Taken from Google’s Python class: https://developers.google.com/edu/python/dict-files (bottom of the page).
Once I’ve figured out how to display code snippets correctly then I will upload what I have done for this exercise. There will likely be a quicker/faster way to do this exercise but that’s not the point, this is to showcase what I’ve learned in a week or so of online tutorials.
With BS: So as with any programming problem there will be a number of ways that you could approach this. Google even is nice enough to provide a few hints on how to tackle this problem, they suggest the following:
- Make use of str.split() to split the text on all whitespace.
- It should be noted that this does not get rid of any words immediately followed by punctuation e.g. ‘Alice sat down.’ would flag ‘down.’ as a whole string.
- Define a helper function to avoid code duplication (very handy)
- This lets the user try out user-defined functions where we can define a small function to produce the word/count dictionary. e.g. def utility(file.txt)

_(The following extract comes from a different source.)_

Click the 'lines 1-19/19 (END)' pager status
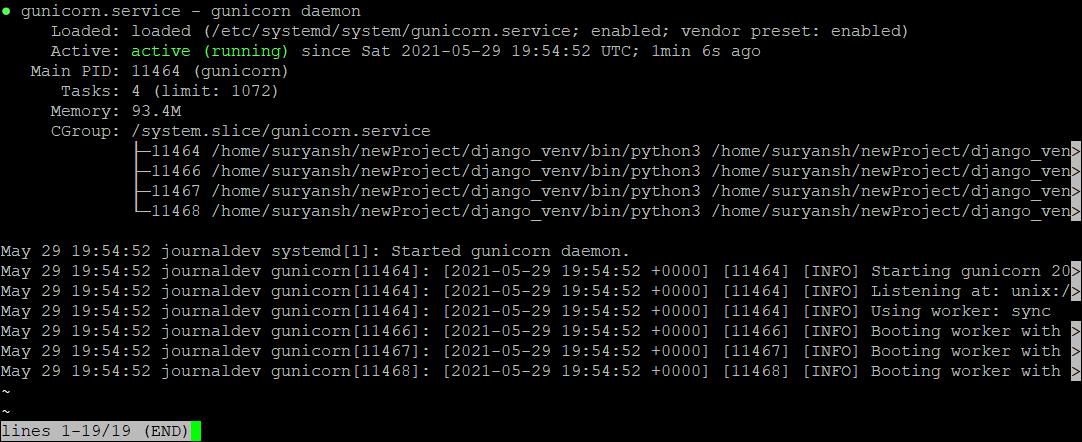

- With this done, we can create two other functions to call on this utility function.
- Don’t build the whole program at once
- Again very handy because once you have a certain result you can test things from there.
There are a few logical steps to getting the output that we require, namely:
- Get a list of each unique word (ignoring case)
- Count how many times that word appears.
- Essentially create a tuple, or in this case a dictionary, of (word, num_of_appearances)
This forms the core of our utility function since it is a common component of both of our objectives. In other words, we need to carry out steps 1, 2, and 3 before we can manipulate the data any further.